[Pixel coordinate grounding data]
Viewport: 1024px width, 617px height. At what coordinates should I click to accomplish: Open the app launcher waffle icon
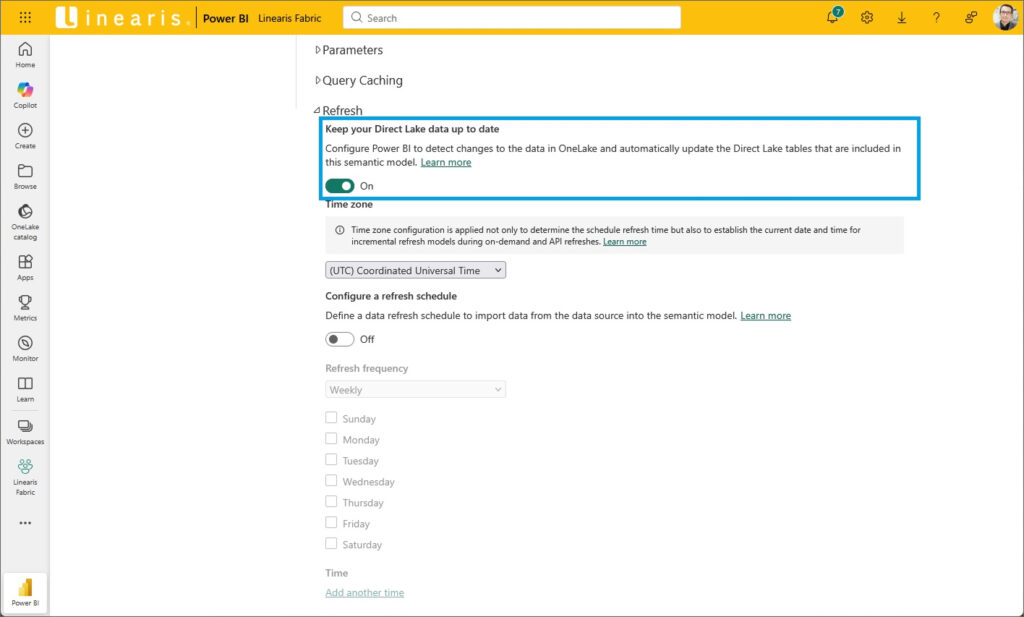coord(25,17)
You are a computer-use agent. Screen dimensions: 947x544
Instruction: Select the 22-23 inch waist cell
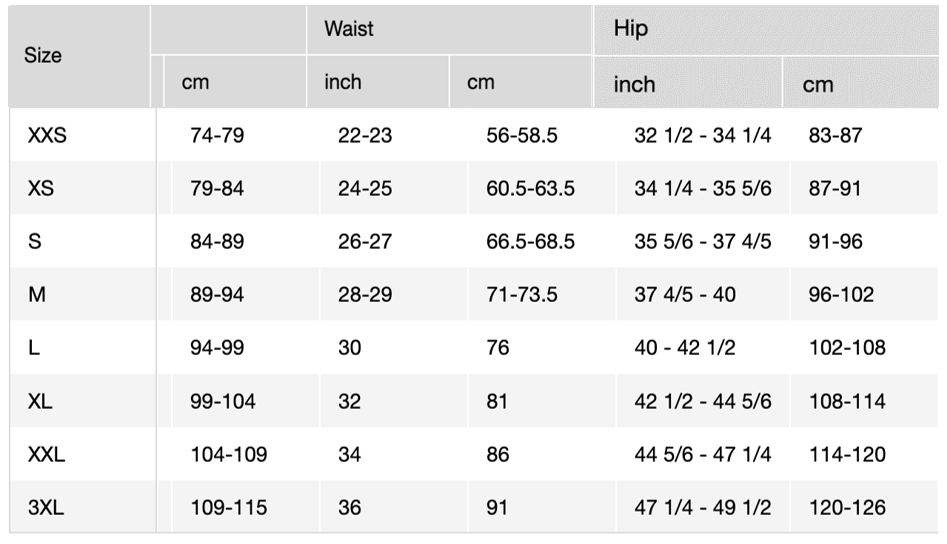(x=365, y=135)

What you should do – Each record should be copied exactly, and each image left out.

Result below –
Viewport: 1024px width, 617px height. At what coordinates should I click to accomplish: Open the app launcher waffle icon
coord(25,17)
You are a computer-use agent. Screen dimensions: 947x544
Instruction: Select the 22-23 inch waist cell
(x=365, y=135)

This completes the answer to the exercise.